— TASK GOAL —
Please copy exactly the line that contains "Svaz chovatelů prasat (640, 87)" and every line after it through the end of the records, leaving the pictures out.

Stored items

▬▬▬

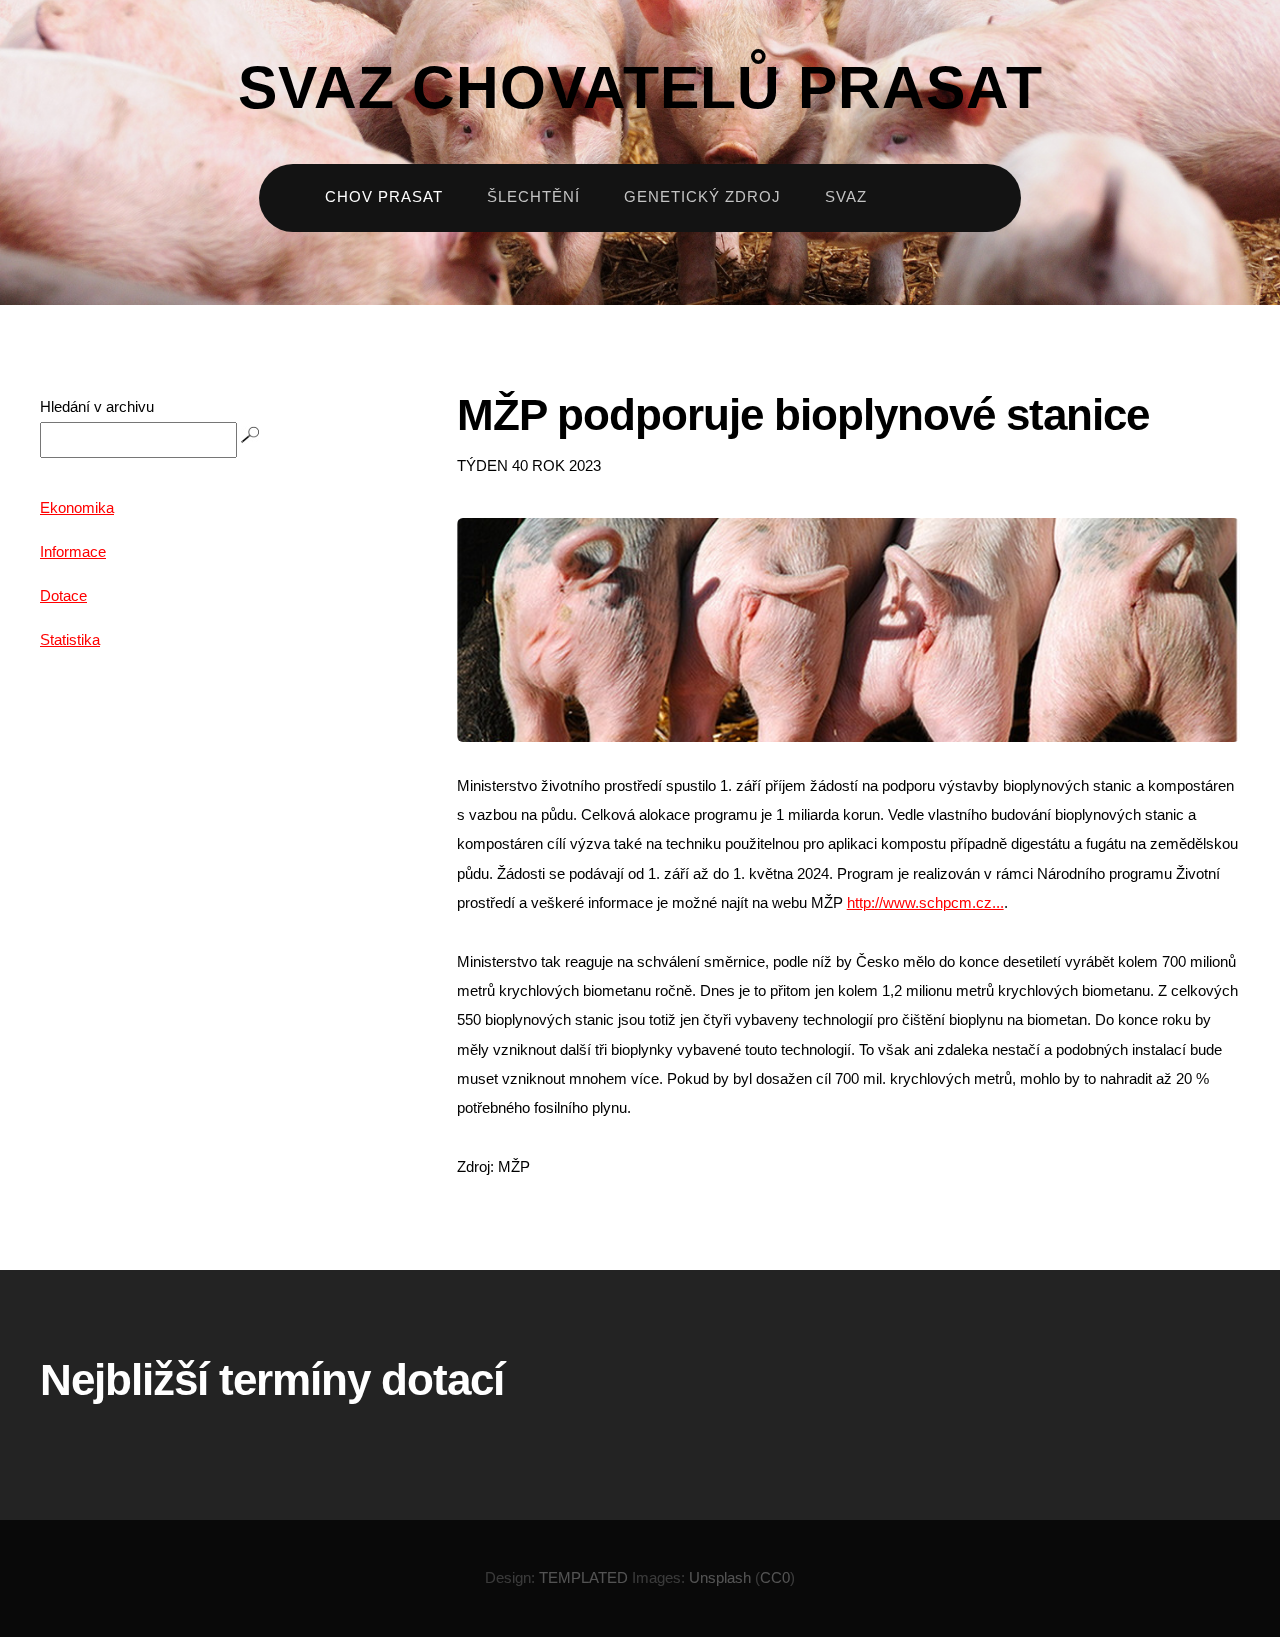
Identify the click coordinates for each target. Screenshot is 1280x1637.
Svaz (846, 197)
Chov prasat (384, 197)
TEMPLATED (583, 1578)
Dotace (63, 596)
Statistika (70, 640)
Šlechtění (533, 197)
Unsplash (720, 1578)
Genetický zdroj (702, 197)
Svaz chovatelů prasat (640, 87)
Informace (73, 552)
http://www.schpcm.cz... (925, 903)
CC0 (775, 1578)
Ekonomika (77, 508)
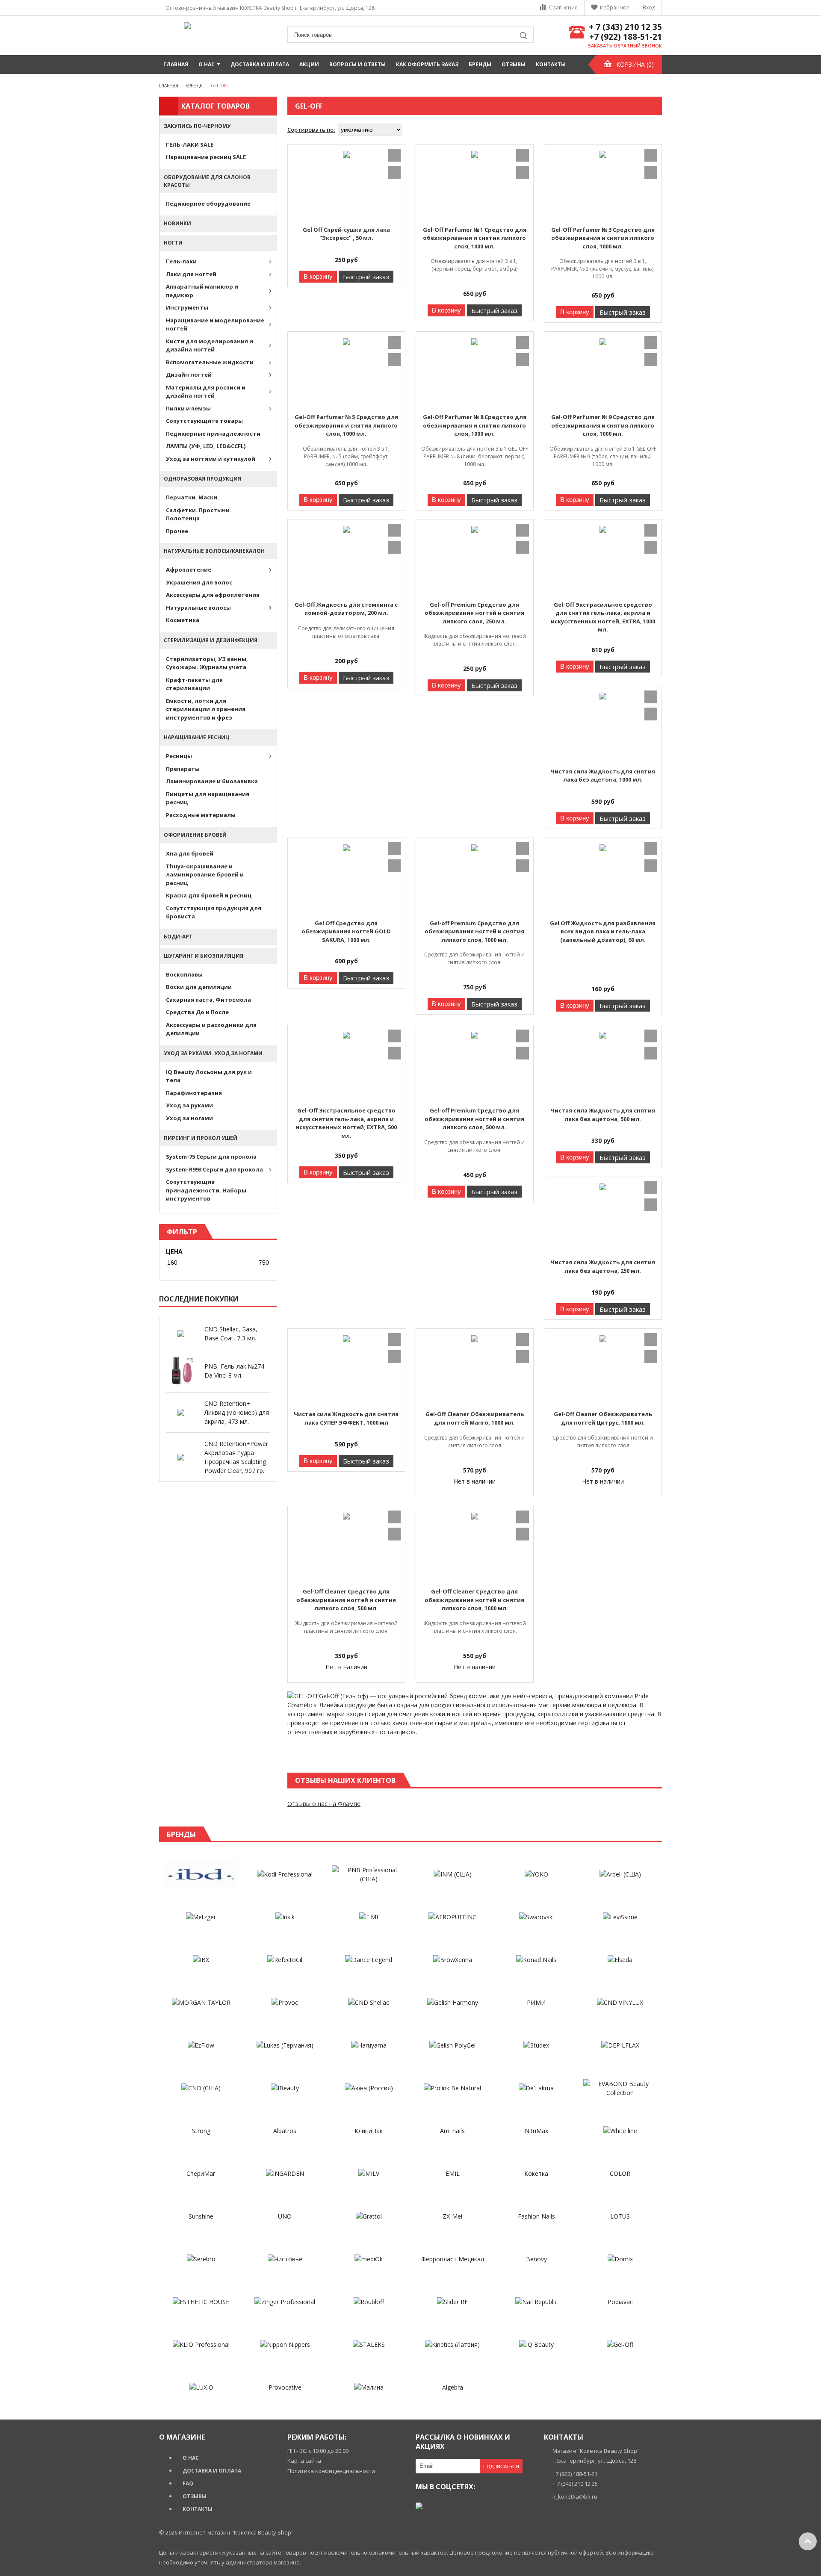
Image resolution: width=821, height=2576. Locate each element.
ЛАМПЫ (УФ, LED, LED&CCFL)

▬▬▬

— RESULT OF THE EXERCISE —
Svaz chovatelů prasat (640, 87)
Informace (73, 552)
http://www.schpcm.cz... (925, 903)
CC0 (775, 1578)
Ekonomika (77, 508)
Image resolution: width=821, height=2576. Locate each element.
ЛАМПЫ (УФ, LED, LED&CCFL)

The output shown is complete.